Es un maravilloso deformatorio, tanto para los presos comunes como para los políticos. Si sos tibio, te volvés activo, si sos activo, te volvés agresivo, y si sos agresivo, te volvés implacable. Por lo demás estoy bien de salud. Llevamos una vida higiénica y regular, no pedir más. A las ocho desayunamos, ejercicios, es decir gimnasia, de dos a cuatro jugamos al volley ball en el patio. He sido proclamada la mejor jugadora, el team que integro es el team del triunfo.

Los años de militancia fueron los últimos. Celia de la Serna murió el 18 de mayo de 1965, dos años antes de la muerte de su hijo. El cáncer no le dejó margen para seguir. Cerca del mediodía fueron al cementerio de la Recoleta, donde un centenar de compañeros de militancia ordenó el cortejo. Los diarios nacionales anunciaron la noticia con crónicas breves. El Che recibió la noticia en el Congo y escribió una carta para despedirla llamada “La piedra”:

Sólo sé que tengo una necesidad física de que aparezca mi madre y yo recline mi cabeza en su regazo magro y ella me diga “mi viejo”, con una ternura seca y plena, y sentir en el pelo su mano desmañada, acariciándome a saltos, como un muñeco de cuerda, como si la ternura le saliera por los ojos y la voz, porque los conductores rotos no la hacen llegar a las extremidades. […] No es necesario pedirle perdón; ella lo comprende todo; uno lo sabe cuando escucha ese “mi viejo”.

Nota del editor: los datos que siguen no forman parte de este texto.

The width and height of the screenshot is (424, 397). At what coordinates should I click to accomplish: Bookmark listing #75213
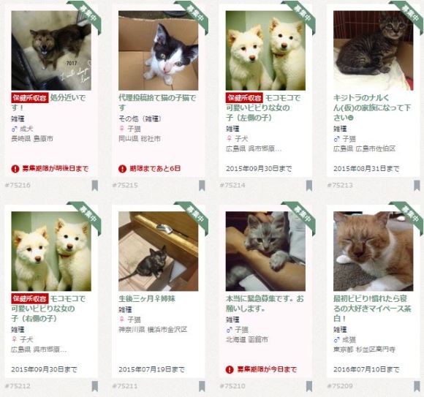[x=417, y=186]
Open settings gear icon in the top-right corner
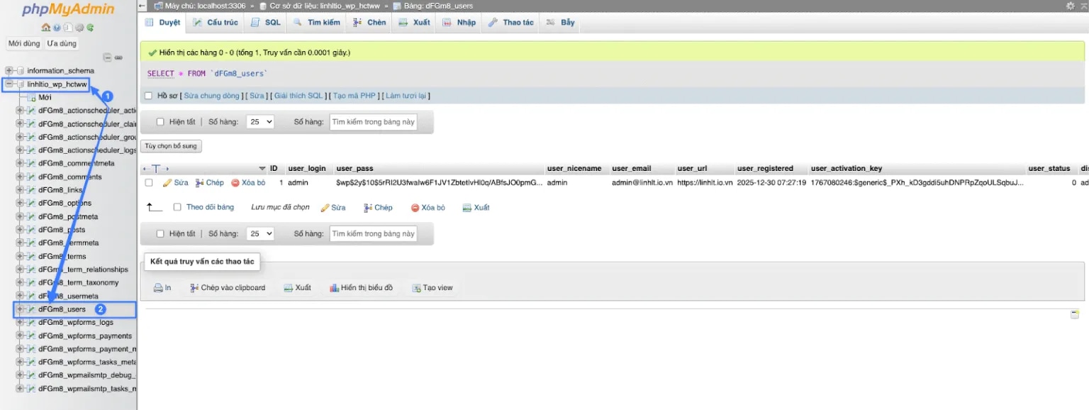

Era verdad que no hacía falta pedir perdón. Celia siempre había estado cerca. Ernesto Guevara dice en esa carta que sólo dos pequeños recuerdos había llevado a la lucha: uno era el pañuelo de gasa de su mujer, el otro, un llavero de piedra de su madre: “Muy barato este, ordinario, la piedra se despegó y la guardé en el bolsillo”.